Leo stellte sich das alles bildlich vor. Ein kleiner Zeh auf großer Mission.

„Endlich erreichte er den Bettpfosten“, fuhr Papa fort. „Und da saß sie, Archibald, die Spinne, in ihrem Netz und gähnte herzhaft.“

„‚Was willst du hier, Winzling?‘, brummte Archibald.

„Zeus war höflich. ‚Entschuldigung, Herr Archibald. Ich suche die Kitzel-Feder.‘

„Archibald blinzelte mit seinen vielen Augen. ‚Die Feder? Die ist langweilig. Kitzelt nur.‘ Aber dann sah Zeus etwas auf dem Boden liegen – einen winzigen Krümel von einem Keks, den ich wohl mal verloren hatte.

„‚Hier, Herr Archibald‘, sagte Zeus. ‚Ein kleiner Snack für die Reise ins Traumland.‘

„Archibalds Augen leuchteten auf. ‚Ein Keks-Krümel! Oh, wie köstlich!‘ Er schnappte sich den Krümel und knusperte zufrieden. ‚Na gut, Zeh. Die Feder ist da oben, hinter dem losen Faden. Aber sei gewarnt, sie ist … kitzlig!‘“

„Zeus kletterte vorsichtig am Spinnennetz vorbei und entdeckte sie: eine kleine, flauschige Feder, die im Dunkeln leicht schimmerte. Die Kitzel-Feder!

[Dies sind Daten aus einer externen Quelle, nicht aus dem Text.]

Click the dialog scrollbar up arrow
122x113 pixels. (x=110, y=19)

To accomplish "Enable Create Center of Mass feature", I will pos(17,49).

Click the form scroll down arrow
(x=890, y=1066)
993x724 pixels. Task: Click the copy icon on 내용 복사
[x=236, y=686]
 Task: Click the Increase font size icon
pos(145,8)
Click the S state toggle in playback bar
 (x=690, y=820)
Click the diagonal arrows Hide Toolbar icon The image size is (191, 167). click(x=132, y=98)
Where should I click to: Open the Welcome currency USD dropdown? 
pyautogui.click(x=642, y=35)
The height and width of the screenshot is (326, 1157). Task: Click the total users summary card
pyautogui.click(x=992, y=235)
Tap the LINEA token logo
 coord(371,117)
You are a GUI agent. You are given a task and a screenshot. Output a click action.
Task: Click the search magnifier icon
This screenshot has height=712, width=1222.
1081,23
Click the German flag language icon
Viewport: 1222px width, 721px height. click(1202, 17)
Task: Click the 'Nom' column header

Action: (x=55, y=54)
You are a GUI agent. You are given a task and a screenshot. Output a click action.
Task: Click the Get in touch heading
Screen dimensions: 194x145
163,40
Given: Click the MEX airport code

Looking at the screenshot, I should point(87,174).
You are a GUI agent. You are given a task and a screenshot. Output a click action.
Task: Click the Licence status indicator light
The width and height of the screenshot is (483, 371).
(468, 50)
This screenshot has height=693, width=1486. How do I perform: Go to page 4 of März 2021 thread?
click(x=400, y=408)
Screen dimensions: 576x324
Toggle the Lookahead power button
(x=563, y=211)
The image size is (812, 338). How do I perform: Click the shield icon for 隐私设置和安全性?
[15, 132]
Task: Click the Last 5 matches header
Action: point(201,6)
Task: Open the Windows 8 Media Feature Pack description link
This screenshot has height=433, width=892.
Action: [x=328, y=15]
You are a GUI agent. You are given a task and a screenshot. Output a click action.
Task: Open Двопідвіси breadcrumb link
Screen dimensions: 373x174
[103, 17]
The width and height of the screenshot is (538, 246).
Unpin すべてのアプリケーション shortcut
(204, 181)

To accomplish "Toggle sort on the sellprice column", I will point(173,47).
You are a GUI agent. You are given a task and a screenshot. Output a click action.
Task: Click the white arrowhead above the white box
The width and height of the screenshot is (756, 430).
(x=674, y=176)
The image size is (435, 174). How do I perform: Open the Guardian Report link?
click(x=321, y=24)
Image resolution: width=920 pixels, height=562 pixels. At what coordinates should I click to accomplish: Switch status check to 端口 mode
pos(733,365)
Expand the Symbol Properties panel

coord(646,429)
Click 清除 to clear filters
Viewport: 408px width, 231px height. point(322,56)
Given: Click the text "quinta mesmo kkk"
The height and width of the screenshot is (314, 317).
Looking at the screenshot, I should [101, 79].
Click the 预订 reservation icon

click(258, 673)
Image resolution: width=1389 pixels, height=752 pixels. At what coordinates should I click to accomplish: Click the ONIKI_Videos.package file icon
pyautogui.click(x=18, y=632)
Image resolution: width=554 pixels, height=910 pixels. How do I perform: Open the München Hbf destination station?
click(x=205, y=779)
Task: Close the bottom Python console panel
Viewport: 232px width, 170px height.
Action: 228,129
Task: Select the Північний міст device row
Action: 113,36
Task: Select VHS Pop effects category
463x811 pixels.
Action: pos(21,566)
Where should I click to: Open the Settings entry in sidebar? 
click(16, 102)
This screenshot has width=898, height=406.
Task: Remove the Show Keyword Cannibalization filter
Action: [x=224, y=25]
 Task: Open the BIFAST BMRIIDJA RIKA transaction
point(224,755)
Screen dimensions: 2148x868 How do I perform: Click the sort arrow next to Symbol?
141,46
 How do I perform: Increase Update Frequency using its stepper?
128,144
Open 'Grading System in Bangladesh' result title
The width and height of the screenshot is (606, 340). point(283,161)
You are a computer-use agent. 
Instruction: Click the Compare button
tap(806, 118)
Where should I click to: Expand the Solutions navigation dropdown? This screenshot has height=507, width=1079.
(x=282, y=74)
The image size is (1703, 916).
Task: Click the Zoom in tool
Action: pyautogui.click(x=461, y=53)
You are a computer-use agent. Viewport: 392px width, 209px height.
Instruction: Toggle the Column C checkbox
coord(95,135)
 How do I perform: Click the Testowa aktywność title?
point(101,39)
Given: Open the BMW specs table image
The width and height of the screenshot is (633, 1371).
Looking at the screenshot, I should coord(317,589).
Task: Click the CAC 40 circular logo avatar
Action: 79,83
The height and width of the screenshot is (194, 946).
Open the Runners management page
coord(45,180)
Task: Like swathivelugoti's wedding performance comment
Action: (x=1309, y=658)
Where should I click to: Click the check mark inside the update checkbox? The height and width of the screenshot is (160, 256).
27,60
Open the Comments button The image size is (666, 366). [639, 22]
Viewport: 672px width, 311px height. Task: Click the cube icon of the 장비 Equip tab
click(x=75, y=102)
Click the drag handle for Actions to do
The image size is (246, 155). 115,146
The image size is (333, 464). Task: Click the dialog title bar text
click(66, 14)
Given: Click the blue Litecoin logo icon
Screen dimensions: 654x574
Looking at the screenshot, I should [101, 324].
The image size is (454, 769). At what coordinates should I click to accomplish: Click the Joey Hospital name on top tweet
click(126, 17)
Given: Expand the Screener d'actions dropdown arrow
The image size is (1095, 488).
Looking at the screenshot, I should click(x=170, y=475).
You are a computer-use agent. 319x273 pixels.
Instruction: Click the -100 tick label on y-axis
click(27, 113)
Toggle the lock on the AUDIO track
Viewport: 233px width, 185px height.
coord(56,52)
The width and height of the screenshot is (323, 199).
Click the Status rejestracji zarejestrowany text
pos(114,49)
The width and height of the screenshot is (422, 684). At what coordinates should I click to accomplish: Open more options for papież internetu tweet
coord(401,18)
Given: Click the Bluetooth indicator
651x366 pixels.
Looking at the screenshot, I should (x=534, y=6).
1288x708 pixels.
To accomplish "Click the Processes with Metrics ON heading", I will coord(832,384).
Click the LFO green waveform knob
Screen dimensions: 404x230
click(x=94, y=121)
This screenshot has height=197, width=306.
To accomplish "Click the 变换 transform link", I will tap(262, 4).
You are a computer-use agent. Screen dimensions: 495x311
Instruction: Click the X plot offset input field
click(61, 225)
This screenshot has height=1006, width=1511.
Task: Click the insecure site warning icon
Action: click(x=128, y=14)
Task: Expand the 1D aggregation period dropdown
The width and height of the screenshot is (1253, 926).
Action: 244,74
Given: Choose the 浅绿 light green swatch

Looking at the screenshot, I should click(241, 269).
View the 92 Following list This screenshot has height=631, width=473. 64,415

„Er packte sie vorsichtig. Doch kaum hatte er sie berührt … fing die Feder an, ihn zu kitzeln! Sie kitzelte ihn an der Sohle, an der Seite, an der Spitze! Zeus musste kichern und zappeln und wackeln.“

„Hihihi!“, kicherte Leo mit.

„Er wackelte so sehr, dass er das Gleichgewicht verlor. Er stolperte rückwärts und … BONK! … stieß mit voller Wucht gegen die Ecke eines vergessenen Holzbausteins, der da herumlag.“

Papa rieb sich theatralisch seinen großen Zeh. „Autsch! Das hat vielleicht wehgetan! Der arme Zeus war ganz benommen.“

„Aber er hatte die Feder! Er rappelte sich auf, rieb sich die schmerzende Stelle und brachte die Kitzel-Feder schnell zu König Knopf.“

„Der König war überglücklich! Er schnappte sich die Feder und kitzelte damit die Staubflusen-Monster, bis sie nicht mehr grummelten, sondern laut kicherten. Die Socken-Gespenster machten einen lustigen Wackel-Tanz. Das ganze Reich unter dem Bett war voller Freude und Gelächter.“

„Und Zeus?“, fragte Leo.

„Zeus war der Held des Tages! Aber er war auch müde von seinem Abenteuer. Und sein Kopf – äh, seine Spitze – tat immer noch ein bisschen weh von dem Zusammenstoß mit dem Baustein.“

„Ganz leise schlich er sich zurück zum Bettrand, kletterte an der Decke hoch und huschte zurück in meine Socke, genau neben seine schlafenden Geschwister. Gerade noch rechtzeitig, bevor die Sonne aufging.“

Papa wackelte wieder mit seinem Zeh. „Und seit diesem Abenteuer, seit diesem Bonk gegen den Baustein, ist Zeus der Zeh eben ein bisschen … knubbelig. Er ist nicht mehr ganz gerade, aber er trägt seine kleine Delle mit Stolz. Sie erinnert ihn immer an sein großes Abenteuer unter dem Bett.“

Leo schaute Papas Zeh nun mit ganz anderen Augen an. Er war gar nicht mehr nur knubbelig. Er war ein Helden-Zeh!

„Wow“, flüsterte Leo. „Das ist die beste Zehen-Geschichte der Welt.“

Papa lächelte. „Siehst du? Manchmal haben die Dinge, die ein bisschen anders aussehen, die spannendsten Geschichten zu erzählen.“

Er gab Leo einen Kuss auf die Stirn. „Und jetzt schlaf schön, mein kleiner Abenteurer. Vielleicht träumst du ja von mutigen Zehen und kitzeligen Federn.“

Leo schloss die Augen. Er hörte noch das leise Geräusch von Papas Schritten, als er aus dem Zimmer ging. Und er dachte an Zeus, den knubbeligen Helden-Zeh, der unter dem Bett gegen Staubflusen-Monster kämpfte.

Ein kleines Lächeln huschte über Leos Gesicht, als er langsam in den Schlaf glitt, in eine Welt, in der selbst der kleinste Zeh das größte Abenteuer erleben konnte.